The salts of aminopolycarboxylic acid or aminopolyphosphonic acid with alkali metals,
ammonium or water-soluble amines are preferred as aminopolycarboxylic acid salts or
aminopolyphosphonic acid salts. The alkali metals include sodium, potassium and lithium,
and the water-soluble amines include alkylamines such as methylamine, diethylamine,
triethylamine and butylamine, alicyclic amines such as cyclohexylamine, aryl amines
such as aniline and m-toluidine and heterocyclic amines such as pyridine, morpholine
and piperidine.
[0160] Typical non-limiting examples of chelating agents for these aminopolycarboxylic acids
and aminopolyphosphonic acids or salts thereof etc. include;
[0161] Ethylenediaminetetra-acetic acid
Ethylenediaminetetra-acetic acid disodium salt
Ethylenediaminetetra-acetic acid diammonium salt
Ethylenediaminetetra-acetic acid tetra(trimethylammonium) salt
Ethylenediaminetetra-acetic acid tetrapotassium salt
Ethylenediaminetetra-acetic acid tetrasodium salt
Ethylenediaminetetra-acetic acid trisodium salt
Diethylenetriaminepenta-acetic acid
Diethylenetriaminepenta-acetic acid pentasodium salt
Ethylenediamine-N-(β-oxyethyl)-N,N',N'-triacetic acid
Ethylenediamine-N-(β-oxyethyl)-N,N',N'-triacetic acid trisodium salt
Ethylenediamine-N-(β-oxyethyl)-N,N',N'-triacetic acid triammonium salt
Propylenediaminetetra-acetic acid
Propylenediaminetetra-acetic acid disodium salt
Nitrilotriacetic acid
Nitrilotriacetic acid trisodium salt
Cyclohexanediaminetetra-acetic acid
Cyclohexanediaminetetra-acetic acid disodium salt
Iminodiacetic acid
Dihydroxyethylglycine
Ethyletherdiaminetetra-acetic acid
Glycoletherdiaminetetra-acetic acid
Ethylenediaminetetrapropionic acid
Phenylenediaminetetra-acetic acid
1,3-Diaminopropanol-N,N,N',N'-tetramethylenephosphonic acid
Ethylenediamine-N,N,N'N'-tetramethylenephosphonic acid
1,3-Propylenediamine-N,N,N',N'tetramethylenephosphonic acid
[0162] The ferric ion complexes may be used in the form of complexes and ferric ion complexes
may be formed in solution using ferric salts, for example, ferric sulphate, ferric
chloride, ferric nitrate, iron(III) ammonium-sulphate, ferric phosphate etc. with
chelating agents such as aminopolycarboxylic acid, aminopolyphosphonic acid, phosphonocarboxylic
acid etc. When used in the form of complexes, one type of complex may be used or two
or more types of complexes may be used. Additionally, when forming complexes in solution
using ferric salts and chelating agents, one type or two or more types of ferric salts
may be used. In addition to this, one type, or two or more types, of chelating agents
may be used. Moreover, the chelating agent may be used in excess of the amount for
forming the ferric ion complexes. Of the iron complexes, the iron aminopolycarboxylic
acid complex is preferred, the amount added being from 0.01 to 1.0 mol/1 and preferably
from 0.05 to 0.50 mol/I.
[0163] It is also possible to use a bleach accelerator in the bleaching solution or the
bleach-fixing solution as required. Specific examples of useful bleach accelerators
include compounds having a mercapto group or disulfide group disclosed in U.S. Patent
No. 3,893,858, West German Patents No. 1,290,812 and No. 2,059,988, Japanese Patent
Applications (OPI) No. 32,736/78, No. 57,831/78, No. 37,418/78, No. 65,732/78. No.

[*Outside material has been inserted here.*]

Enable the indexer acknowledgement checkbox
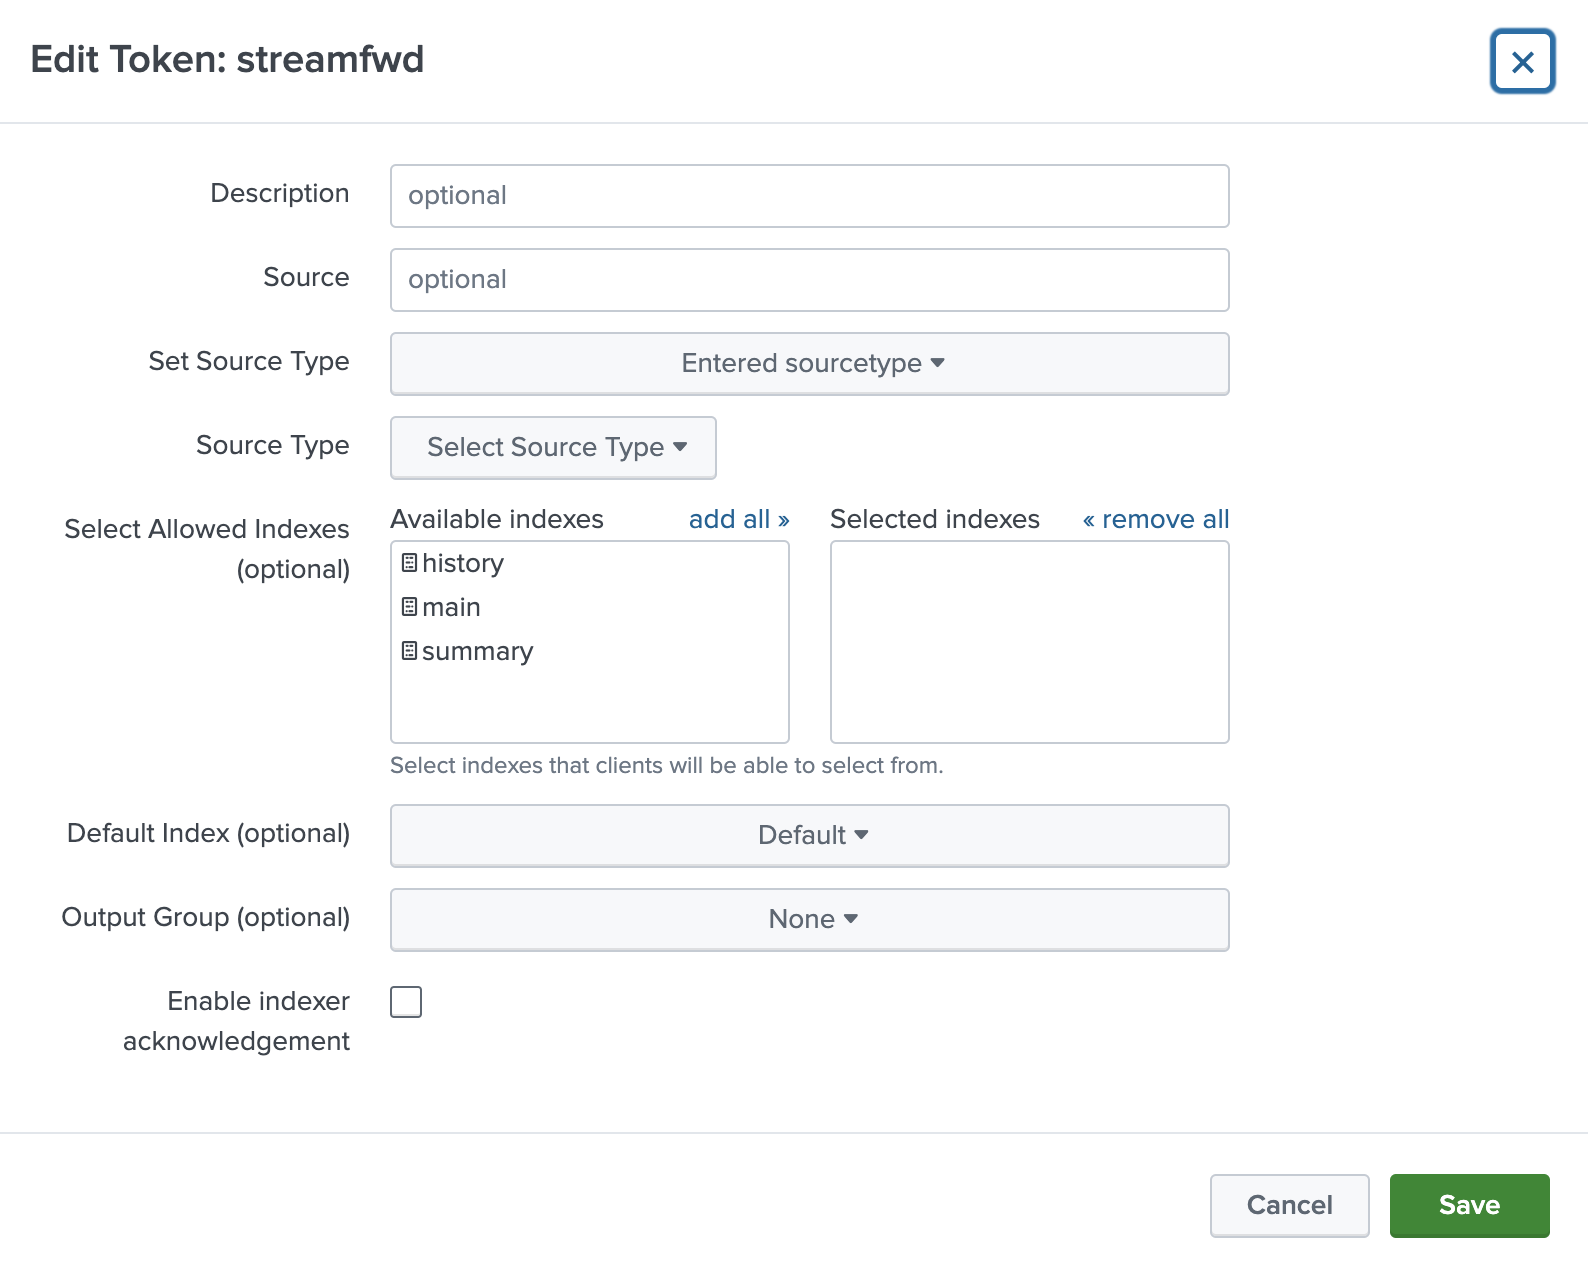1588x1268 pixels. point(406,1002)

72,623/78, No. 95,630/78, No. 95,631/78, No. 104,232/78, No. 124,424/78, No. 141,623/78
and No. 28,426/78, Research Disclosure No. 17129 (July 1978) etc.; the thiazolidine
derivatives disclosed in Japanese Patent Application (OPI) No. 140,129/75; the thiourea
derivatives disclosed in Japanese Patent Document No. 8,506/70, Japanese Patent Applications
(OPI) No. 20,832/77 and No. 32,735/78, U.S. Patent No. 3,706,561; the iodine compounds
disclosed in West German Patent No. 1,127,715, Japanese Patent Application (OPI) No.
16,235/83; the polyethylene oxides disclosed in West German Patents No. 966,410 and
No. 2,748,430; the polyamine compounds disclose in Japanese Patent Document No. 8,836/70;
as well as the compounds disclosed in Japanese Patent Applications (OPI) No. 42,434/74,
No. 59,644/74, No. 94,927/78, No. 35,727/79, No. 26,506/80 and No. 163,940/83 and
idodine and bromine ions etc. Of these, compounds having a mercapto group or disulfide
group are preferred in that they have a large accelerating effect. The compounds disclosed
in U.S. Patent No. 3,893,858, West German Patent No. 1,290,812 and Japanese Patent
Application (OPI) No. 95,630/78 are particularly preferred.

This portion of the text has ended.